練習要求:
1/ 根據這段關於離婚後與子女離居女性的研究摘要,女性離婚後選擇與子女離居的原因有哪些?
2/ 請以兩句話概述這段關於離婚後與子女離居女性的研究摘要。
3/ 請接著這段關於離婚母親婚姻與母職歷程的研究摘要的最後一句,續寫後文。

文件段落:

________

研究結果發現女性帶著來自原生家庭的議題進入婚姻,直到於載滿父權意識的婚姻軌道上遭遇挫折,才發展出對過往生活主題的覺知,繼而對自己內在欲求重新認同並加以承擔,而走上離婚並與子女離居的路。此行動主體現身歷程,關鍵在於女性能認明自身欲求,發展出超越原來生命故事主題的意志。
女性離婚後選擇與子女離居的原因包括:達成離婚協議的權衡、考量自身情緒狀態、缺乏經濟與照顧資源、對前夫的怨以及人情倫理的考量。探視過程面臨的課題包含:內心罪疚感受;在「補償」和回應孩子真正需求之間拿捏;面對孩子不諒解或情感疏離的狀態;因與前夫的情緒糾結,讓孩子陷入三角關係;接應孩子遺憾悲傷的感受;擔憂孩子的適應與成長又感到無能為力;練習在親子關係與另一段親密關係之間求取平衡。離居後母職經驗,因掙脫主流價值觀束縛,呈現出親子間更平等真實的連結,同時對自身母職信念與實踐發展出更具力量的認同。最末。母職與婚姻經驗之間相互建構的情形為:為孩子承擔的意志,鼓舞女性忍讓以及面對婚姻分歧的力量。婚姻挫折處引領對自身母職的反思。同時,婚姻歷練出的人生態度也為母職注入了新的元素。
根據研究結果,本研究認為離婚後與子女離居的女性,若能覺知自身抉擇與處境推移的意義,面對離婚至與子女離居的孤單及矛盾處境,進而尋求改變,就能建構更具自我認同與自我實現的生命故事。最後,本研究依據此重要發現針對離婚後與子女離居女性的諮商與教育課題提出建議。
The purpose of the study was to understand the psychological process of mariage and mothering of divorced mothers. The research process emphasized the postmodern psychological perspective. Participants were four women who divorced and chose to separate from their children. The narrative interview data were analyzed by holistic-content method.
The results showed that women brought issues from their original families into their marriage. It was not until they encountered frustrations in their patriarch marriage that they started to become aware of the issues of their past and re-identify internal needs to finally chose to divorce and separate from their children. The key to the process was that women were able to accept their needs and develop will-power getting beyond their original life stories.

________

資料摘錄:

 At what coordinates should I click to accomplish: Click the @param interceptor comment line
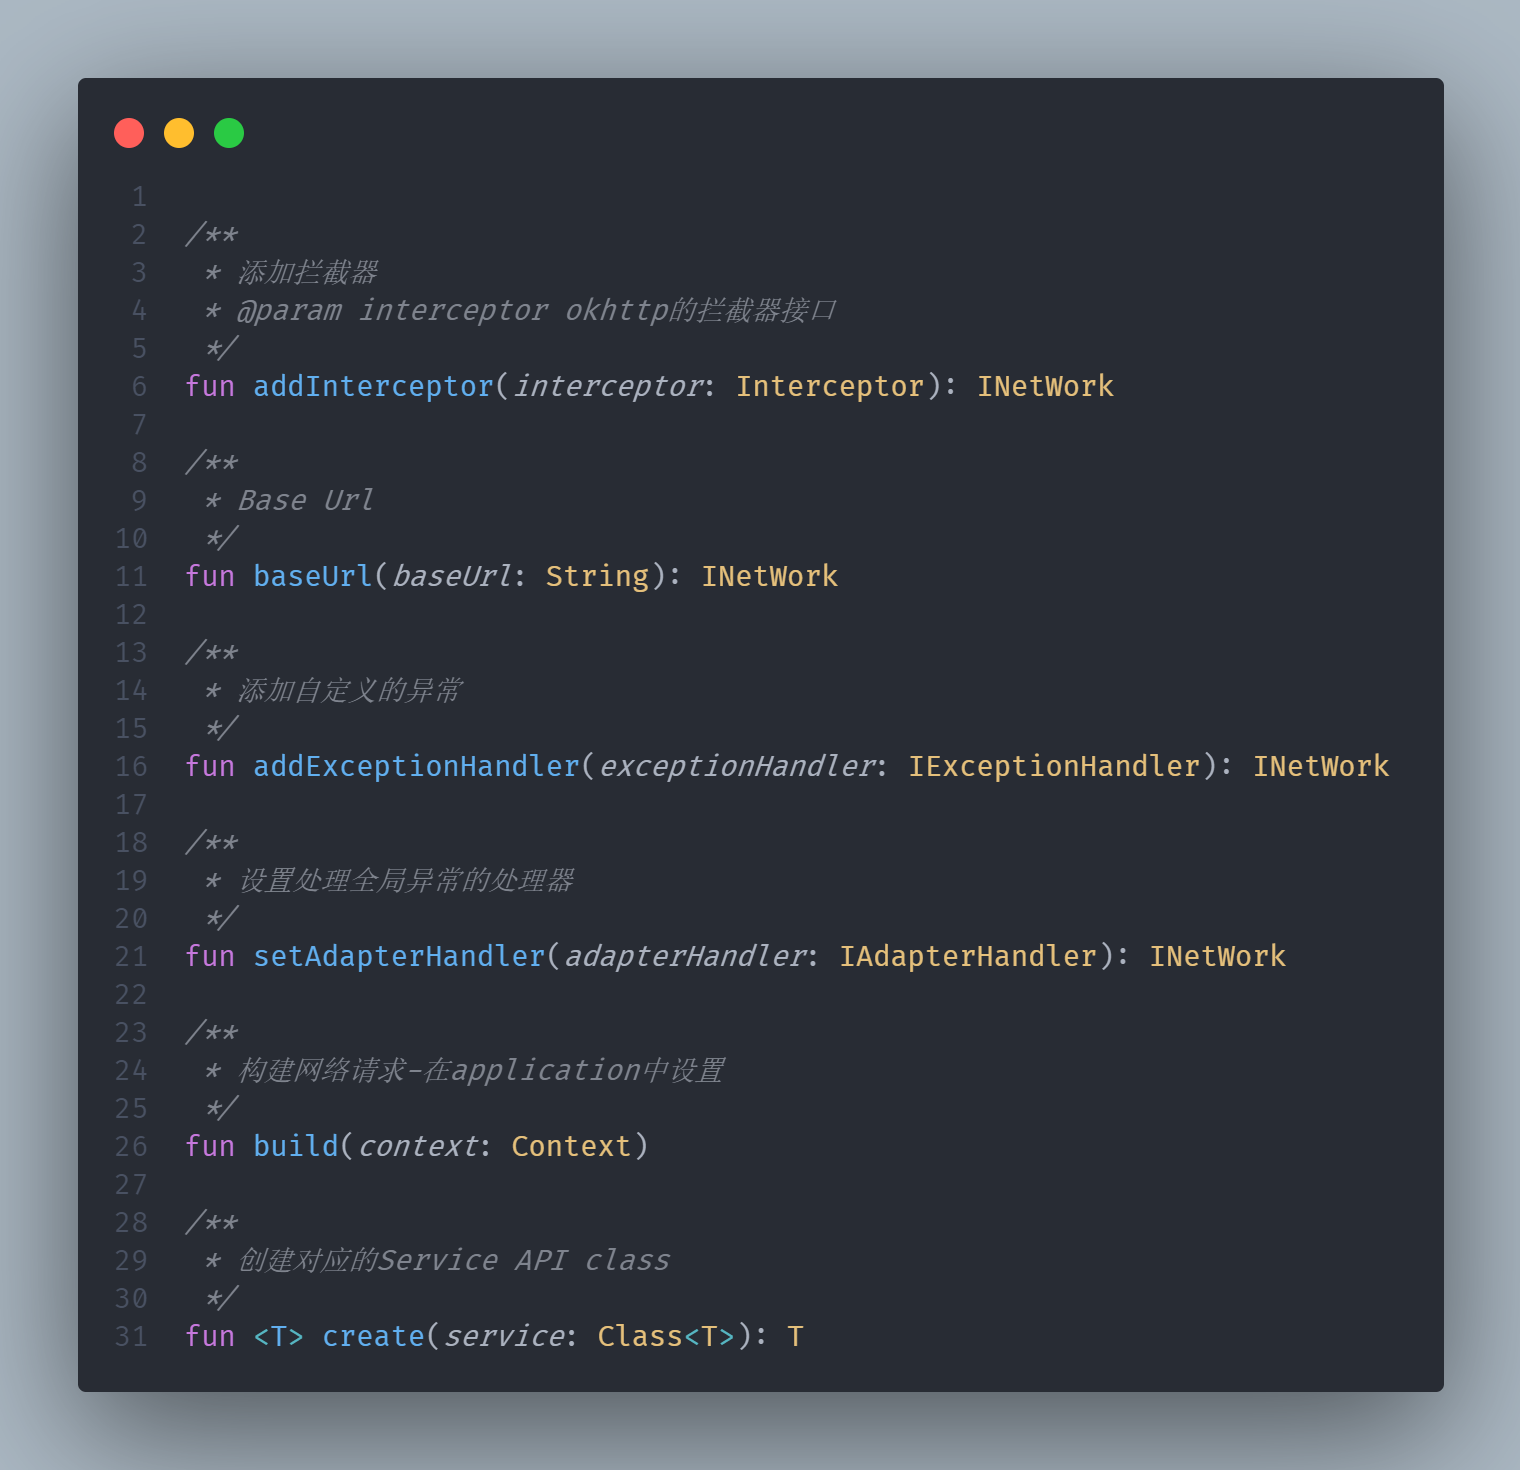[520, 310]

________

各題答案:
1/ 原因包括達成離婚協議的權衡、考量自身情緒狀態、缺乏經濟與照顧資源、對前夫的怨,以及人情倫理的考量。

2/ 研究發現,女性帶著原生家庭的議題進入婚姻,在載滿父權意識的婚姻中受挫後,才覺知過往的生活主題並重新認同自身欲求,進而走上離婚並與子女離居之路。離居後的母職經驗呈現出更平等真實的親子連結;研究並認為,這些女性若能覺知自身抉擇與處境推移的意義並尋求改變,便能建構更具自我認同與自我實現的生命故事。

3/
The reasons for women to choose not live with their children after divorce included: the power struggle to divorce agreement, considerations of self emotional conditions, lack of resources to take care of the children, resentment toward ex-husband, and considerations of ethics. The issues faced during the process of visitation included feelings of guilt, finding the balance between compensation and responding to the actual needs of the children, facing the emotional detachment and unforgiving attitude of the children, putting children into the position of triangular relationship with ex-husband, taking children’s feelings of sorrow and grief, helplessly worrying about children’s adjustment, struggling to balance relationship between children and their intimate partner. Because of breaking away from the bondages of mainstream values, these women have a more equal and real connection with children. At the same time, develop powerful identity of their mothering belief and practice. Finally, the mutual construction of mothering and marriage experiences were as follows: the will to be responsible for children, encouragement for women to endure and face marriage diversion. Frustrations in marriage make them think about and reflect on their motherhood. At the same time, the new life attitude that has been shaped out of marriage has added new elements into mothering.
According to the results of this study, the women not living with their children after the divorce were more capable to construct a life story of self-identity and self-realization if they were aware of the meanings behind their decisions, faced the contradictory condition, and sought changes. According to the important findings of this study, suggestions on the counseling and educational issues of the divorced women who live separately from their children were proposed.